---- DATASET RECORDS

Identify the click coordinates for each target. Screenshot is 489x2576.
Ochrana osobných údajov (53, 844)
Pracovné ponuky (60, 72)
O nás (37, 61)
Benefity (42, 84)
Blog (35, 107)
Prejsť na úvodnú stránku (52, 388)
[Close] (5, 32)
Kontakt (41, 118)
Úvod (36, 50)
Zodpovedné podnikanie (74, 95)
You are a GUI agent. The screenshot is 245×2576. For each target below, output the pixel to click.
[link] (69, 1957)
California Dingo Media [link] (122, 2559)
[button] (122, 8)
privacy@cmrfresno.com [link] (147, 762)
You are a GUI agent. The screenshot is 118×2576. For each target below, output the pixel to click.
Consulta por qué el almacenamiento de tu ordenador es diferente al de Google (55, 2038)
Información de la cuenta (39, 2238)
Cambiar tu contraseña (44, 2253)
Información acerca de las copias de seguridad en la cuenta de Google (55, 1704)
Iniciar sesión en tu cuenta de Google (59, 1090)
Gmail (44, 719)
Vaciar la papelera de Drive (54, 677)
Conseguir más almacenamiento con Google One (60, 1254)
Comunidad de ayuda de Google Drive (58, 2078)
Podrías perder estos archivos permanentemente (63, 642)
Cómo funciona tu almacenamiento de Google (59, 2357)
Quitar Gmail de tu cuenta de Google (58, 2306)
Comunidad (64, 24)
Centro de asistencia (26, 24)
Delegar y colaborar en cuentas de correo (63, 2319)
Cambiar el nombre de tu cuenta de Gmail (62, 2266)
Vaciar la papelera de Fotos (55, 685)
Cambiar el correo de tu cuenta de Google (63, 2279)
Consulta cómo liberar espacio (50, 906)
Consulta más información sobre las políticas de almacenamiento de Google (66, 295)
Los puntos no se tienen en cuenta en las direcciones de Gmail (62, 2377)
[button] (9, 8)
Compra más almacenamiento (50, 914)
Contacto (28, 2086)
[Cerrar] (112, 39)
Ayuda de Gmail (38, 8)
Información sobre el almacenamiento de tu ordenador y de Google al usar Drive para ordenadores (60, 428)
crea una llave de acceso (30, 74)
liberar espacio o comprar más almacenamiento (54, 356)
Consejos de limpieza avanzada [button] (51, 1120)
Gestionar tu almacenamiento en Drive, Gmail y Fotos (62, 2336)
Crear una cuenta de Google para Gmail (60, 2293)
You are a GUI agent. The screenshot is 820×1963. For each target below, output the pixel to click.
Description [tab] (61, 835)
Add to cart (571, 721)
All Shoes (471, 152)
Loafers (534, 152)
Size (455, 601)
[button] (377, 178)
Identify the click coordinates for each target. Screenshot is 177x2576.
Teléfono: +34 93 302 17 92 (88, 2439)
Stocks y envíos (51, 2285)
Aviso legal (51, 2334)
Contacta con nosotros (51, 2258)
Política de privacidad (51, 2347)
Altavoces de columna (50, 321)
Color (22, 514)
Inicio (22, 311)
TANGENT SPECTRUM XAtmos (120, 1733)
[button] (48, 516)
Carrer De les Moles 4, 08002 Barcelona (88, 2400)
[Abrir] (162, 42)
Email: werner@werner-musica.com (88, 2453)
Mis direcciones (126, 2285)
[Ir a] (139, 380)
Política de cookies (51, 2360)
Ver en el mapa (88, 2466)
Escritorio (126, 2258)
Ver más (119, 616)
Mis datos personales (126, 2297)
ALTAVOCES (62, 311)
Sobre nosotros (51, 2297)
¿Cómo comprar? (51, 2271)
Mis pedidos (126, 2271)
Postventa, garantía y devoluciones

--------

# ASSIGNED TASK:
Copy each line, exactly, that falls between the line containing "Teléfono: +34 93 302 17 92 (88, 2439)" and the end of the entries, both included.

# RESULT OF THIS EXERCISE:
Teléfono: +34 93 302 17 92 (88, 2439)
Stocks y envíos (51, 2285)
Aviso legal (51, 2334)
Contacta con nosotros (51, 2258)
Política de privacidad (51, 2347)
Altavoces de columna (50, 321)
Color (22, 514)
Inicio (22, 311)
TANGENT SPECTRUM XAtmos (120, 1733)
[button] (48, 516)
Carrer De les Moles 4, 08002 Barcelona (88, 2400)
[Abrir] (162, 42)
Email: werner@werner-musica.com (88, 2453)
Mis direcciones (126, 2285)
[Ir a] (139, 380)
Política de cookies (51, 2360)
Ver en el mapa (88, 2466)
Escritorio (126, 2258)
Ver más (119, 616)
Mis datos personales (126, 2297)
ALTAVOCES (62, 311)
Sobre nosotros (51, 2297)
¿Cómo comprar? (51, 2271)
Mis pedidos (126, 2271)
Postventa, garantía y devoluciones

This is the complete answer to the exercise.